[Exercise description] Some entries follow. Reproduce exactly the lines starting at the one with "You are a computer-use agent. 860x696 pixels." and stopping after the one with "Given: Expand the arrow next to 静音".

Segment Start: Supplied material

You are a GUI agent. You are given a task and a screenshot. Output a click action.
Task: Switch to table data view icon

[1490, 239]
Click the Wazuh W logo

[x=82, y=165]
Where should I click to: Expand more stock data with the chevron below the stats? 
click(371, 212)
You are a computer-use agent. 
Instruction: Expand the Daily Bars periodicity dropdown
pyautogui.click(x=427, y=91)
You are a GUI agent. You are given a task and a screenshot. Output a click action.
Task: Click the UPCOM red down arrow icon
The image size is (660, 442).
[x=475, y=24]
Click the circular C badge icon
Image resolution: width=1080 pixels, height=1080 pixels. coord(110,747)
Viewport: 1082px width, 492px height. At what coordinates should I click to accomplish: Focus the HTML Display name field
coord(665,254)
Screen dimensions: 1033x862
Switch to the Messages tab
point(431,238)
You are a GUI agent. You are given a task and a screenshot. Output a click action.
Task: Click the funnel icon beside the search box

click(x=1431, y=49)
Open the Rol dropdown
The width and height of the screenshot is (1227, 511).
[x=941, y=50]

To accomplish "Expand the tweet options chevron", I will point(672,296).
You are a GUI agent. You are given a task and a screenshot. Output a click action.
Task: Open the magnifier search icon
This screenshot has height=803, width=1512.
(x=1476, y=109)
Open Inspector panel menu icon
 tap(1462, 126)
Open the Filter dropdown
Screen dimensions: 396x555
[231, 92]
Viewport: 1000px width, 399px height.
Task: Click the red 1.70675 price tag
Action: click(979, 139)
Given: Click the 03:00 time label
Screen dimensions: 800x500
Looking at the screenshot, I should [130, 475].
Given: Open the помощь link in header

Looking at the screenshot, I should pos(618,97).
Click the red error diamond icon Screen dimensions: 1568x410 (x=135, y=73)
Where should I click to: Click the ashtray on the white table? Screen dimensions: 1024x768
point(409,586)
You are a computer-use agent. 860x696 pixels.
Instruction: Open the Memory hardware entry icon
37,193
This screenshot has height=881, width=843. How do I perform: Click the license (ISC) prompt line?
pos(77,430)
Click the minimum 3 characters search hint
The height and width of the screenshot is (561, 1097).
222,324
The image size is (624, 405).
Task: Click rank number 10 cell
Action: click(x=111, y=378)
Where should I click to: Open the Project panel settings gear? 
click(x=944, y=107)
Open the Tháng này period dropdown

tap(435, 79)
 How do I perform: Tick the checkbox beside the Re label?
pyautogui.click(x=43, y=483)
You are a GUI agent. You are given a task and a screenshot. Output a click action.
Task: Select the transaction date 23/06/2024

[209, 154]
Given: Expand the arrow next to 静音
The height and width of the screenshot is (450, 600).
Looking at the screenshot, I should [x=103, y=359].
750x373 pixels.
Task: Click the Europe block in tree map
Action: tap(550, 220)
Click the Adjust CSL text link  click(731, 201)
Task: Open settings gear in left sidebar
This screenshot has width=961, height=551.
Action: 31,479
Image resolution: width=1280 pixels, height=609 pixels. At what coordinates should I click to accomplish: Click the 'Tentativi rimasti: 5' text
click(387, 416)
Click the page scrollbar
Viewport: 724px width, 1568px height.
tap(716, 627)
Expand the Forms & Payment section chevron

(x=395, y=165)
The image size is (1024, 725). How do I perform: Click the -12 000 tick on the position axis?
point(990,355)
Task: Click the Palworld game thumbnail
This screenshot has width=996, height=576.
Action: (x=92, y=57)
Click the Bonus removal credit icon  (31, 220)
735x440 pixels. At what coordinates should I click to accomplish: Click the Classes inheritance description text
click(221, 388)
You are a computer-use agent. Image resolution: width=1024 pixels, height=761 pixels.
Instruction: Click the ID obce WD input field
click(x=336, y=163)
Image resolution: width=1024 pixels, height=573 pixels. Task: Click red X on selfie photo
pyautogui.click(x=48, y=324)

Segment End: Supplied material

[Solution below]
You are a computer-use agent. 860x696 pixels.
Instruction: Open the Memory hardware entry icon
37,193
This screenshot has height=881, width=843. How do I perform: Click the license (ISC) prompt line?
pos(77,430)
Click the minimum 3 characters search hint
The height and width of the screenshot is (561, 1097).
222,324
The image size is (624, 405).
Task: Click rank number 10 cell
Action: click(x=111, y=378)
Where should I click to: Open the Project panel settings gear? 
click(x=944, y=107)
Open the Tháng này period dropdown

tap(435, 79)
 How do I perform: Tick the checkbox beside the Re label?
pyautogui.click(x=43, y=483)
You are a GUI agent. You are given a task and a screenshot. Output a click action.
Task: Select the transaction date 23/06/2024

[209, 154]
Given: Expand the arrow next to 静音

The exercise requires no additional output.